The Chairman thought it was likely that matters relating to the recovery plans would need to come back to the Joint Committee for scrutiny. It was anticipated that matters relating to mental health would also come back to the Joint Committee and also issues relating to the funding of community based treatment and ‘in bed treatment’; both areas were suggesting that they needed extra funding. The Chairman also raised the matter of poor quality housing, with landlords not undertaking the requisite repairs, and so some people were living in poor quality housing.  Dr Bhan felt that it was primarily a local authority issue, but that there was some overlap with Public Health. The Chairman raised the matter of mould in houses and the associated health problems that this caused in terms of lung and respiratory disease; linked with this and also linked with Covid was the matter of poor ventilation. For these reasons, she was reluctant to dismiss the matter as a purely local authority housing issue and wanted the matter regarded also as a public health issue that needed to be looked at by the Joint Committee. 

 

There was a general consensus amongst Joint Committee members that there was a strong link between poor housing conditions and poor physical and mental health. A member expressed the view that Health and Wellbeing Boards would be better placed to look at this particular issue. He felt that at the moment, the Joint Committee should be focusing on Covid recovery plans.

 

Mr Bland felt that it was important that a distinction be made between what matters should come before the Committee on a six borough basis and what matters should be looked at individually within each borough. He felt that it was important that the six borough CCG did not duplicate work undertaken individually in each local borough.

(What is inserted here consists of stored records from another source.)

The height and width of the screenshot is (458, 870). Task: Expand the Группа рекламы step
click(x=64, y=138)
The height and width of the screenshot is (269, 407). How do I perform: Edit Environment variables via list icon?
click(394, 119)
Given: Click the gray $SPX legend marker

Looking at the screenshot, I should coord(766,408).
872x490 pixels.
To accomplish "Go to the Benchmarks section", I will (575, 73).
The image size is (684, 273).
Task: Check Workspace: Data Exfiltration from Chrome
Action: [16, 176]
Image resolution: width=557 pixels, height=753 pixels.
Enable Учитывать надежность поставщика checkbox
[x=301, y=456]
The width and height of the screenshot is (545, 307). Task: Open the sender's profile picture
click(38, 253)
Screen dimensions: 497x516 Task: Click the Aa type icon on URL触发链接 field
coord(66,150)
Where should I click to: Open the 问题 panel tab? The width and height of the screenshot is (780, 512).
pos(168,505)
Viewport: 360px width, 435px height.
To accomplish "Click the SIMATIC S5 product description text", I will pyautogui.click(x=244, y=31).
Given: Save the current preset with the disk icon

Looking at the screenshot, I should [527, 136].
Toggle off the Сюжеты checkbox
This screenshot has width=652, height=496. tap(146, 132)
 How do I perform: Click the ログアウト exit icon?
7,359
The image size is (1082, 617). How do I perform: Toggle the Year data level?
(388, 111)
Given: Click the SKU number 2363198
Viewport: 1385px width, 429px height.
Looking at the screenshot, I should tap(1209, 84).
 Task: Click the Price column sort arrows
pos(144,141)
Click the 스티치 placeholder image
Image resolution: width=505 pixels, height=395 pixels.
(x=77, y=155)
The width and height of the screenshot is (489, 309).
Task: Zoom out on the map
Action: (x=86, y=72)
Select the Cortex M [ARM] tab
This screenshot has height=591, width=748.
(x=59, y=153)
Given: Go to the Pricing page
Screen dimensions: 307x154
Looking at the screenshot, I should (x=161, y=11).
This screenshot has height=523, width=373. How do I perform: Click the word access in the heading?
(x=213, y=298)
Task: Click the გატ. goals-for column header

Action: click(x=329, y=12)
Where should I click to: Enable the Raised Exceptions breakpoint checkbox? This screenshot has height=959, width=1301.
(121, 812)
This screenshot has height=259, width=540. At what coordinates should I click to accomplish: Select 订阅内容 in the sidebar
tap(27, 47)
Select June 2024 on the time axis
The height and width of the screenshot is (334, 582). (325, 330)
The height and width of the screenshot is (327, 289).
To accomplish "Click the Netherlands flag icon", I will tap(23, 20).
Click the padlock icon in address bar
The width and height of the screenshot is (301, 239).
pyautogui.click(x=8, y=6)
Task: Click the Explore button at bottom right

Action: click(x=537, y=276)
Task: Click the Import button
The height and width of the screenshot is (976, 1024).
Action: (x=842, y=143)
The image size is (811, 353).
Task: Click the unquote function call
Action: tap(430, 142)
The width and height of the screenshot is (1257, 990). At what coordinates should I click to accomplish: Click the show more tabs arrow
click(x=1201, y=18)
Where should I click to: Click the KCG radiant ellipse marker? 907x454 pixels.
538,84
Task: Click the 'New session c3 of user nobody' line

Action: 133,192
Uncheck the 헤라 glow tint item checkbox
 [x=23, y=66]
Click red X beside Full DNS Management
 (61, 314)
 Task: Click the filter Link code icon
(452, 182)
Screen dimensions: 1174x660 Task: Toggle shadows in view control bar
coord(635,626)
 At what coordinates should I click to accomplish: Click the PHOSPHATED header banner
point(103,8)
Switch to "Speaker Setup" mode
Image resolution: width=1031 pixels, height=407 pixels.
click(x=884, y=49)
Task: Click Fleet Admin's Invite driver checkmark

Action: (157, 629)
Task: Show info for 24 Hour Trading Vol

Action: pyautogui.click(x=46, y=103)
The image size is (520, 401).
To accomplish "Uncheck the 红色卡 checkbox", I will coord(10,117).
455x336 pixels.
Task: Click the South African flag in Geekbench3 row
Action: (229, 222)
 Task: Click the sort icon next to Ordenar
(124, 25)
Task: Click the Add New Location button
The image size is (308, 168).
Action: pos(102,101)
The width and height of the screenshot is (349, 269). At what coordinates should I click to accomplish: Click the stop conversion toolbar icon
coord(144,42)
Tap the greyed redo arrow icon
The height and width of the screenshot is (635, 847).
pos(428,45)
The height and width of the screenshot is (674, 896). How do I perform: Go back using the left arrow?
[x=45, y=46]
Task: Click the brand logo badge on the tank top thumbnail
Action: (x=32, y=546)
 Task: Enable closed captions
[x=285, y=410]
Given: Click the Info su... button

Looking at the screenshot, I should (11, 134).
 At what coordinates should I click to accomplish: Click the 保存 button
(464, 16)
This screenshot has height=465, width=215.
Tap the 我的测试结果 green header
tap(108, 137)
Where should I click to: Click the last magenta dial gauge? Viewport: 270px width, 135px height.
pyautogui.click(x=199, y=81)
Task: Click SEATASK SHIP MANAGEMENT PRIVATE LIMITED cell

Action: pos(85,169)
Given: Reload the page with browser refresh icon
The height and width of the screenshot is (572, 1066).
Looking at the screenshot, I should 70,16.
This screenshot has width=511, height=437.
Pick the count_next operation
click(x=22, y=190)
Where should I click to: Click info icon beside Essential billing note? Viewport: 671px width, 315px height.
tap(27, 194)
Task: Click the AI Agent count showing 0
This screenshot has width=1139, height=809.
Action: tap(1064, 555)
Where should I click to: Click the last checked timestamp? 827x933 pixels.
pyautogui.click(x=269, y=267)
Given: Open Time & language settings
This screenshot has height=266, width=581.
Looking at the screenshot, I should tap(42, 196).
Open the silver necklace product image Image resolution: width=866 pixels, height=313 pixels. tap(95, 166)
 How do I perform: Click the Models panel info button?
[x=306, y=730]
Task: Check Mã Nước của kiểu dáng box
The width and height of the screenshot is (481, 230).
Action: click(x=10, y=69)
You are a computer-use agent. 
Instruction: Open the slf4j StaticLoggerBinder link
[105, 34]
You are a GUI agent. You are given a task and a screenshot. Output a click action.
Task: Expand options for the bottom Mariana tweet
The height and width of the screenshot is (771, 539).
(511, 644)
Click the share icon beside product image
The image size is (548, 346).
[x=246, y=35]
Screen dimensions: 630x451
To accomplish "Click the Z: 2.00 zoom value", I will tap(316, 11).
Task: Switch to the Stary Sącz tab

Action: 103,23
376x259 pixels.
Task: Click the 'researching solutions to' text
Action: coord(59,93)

With respect to a future meeting he suggested that a December meeting may be appropriate. The Chairman proposed a meeting in early December, and suggested that at the meeting, the main area of focus should be on the pilot scheme requiring appointments at emergency departments and how this had worked out in practice. A member suggested that the main area of focus should be access to primary care like GP services and walk in centres.

 

Dr Bhan stated that she would be able to provide an update on the trialling of appointments at emergency departments at a meeting in December if required, however this would be limited to a verbal update as there would not be enough data existing at that time for a formal report.

 

The Chairman proposed that preparations be made for a meeting in early December. This would commence at 4:30pm and should not last longer than two hours.

 

The clerk drew the Chairman's attention to an email that had been received from the Guys and St Thomas’s NHS Foundation Trust, concerning their proposed merger with the Brompton Hospital. They had asked the Joint Committee whether or not they would like to receive a  presentation concerning the merger, or if the Joint Committee would be content in receiving appropriate documentation. The suggested date for a possible presentation was given as early October. The Chairman felt that in this case, the submission of documentation from Guys and St Thomas’s was sufficient. If subsequently any members of the Joint Committee wanted to comment on the documentation, the comments should be directed to Mr Walton (Joint Committee Clerk,) who would draft a collective response on behalf of the Committee.

 

Finally, the Chairman thanked everyone for their hard work and for attending and congratulated Councillors Mark James and Marianna Masters on their appointment as Vice Chairs of the Committee.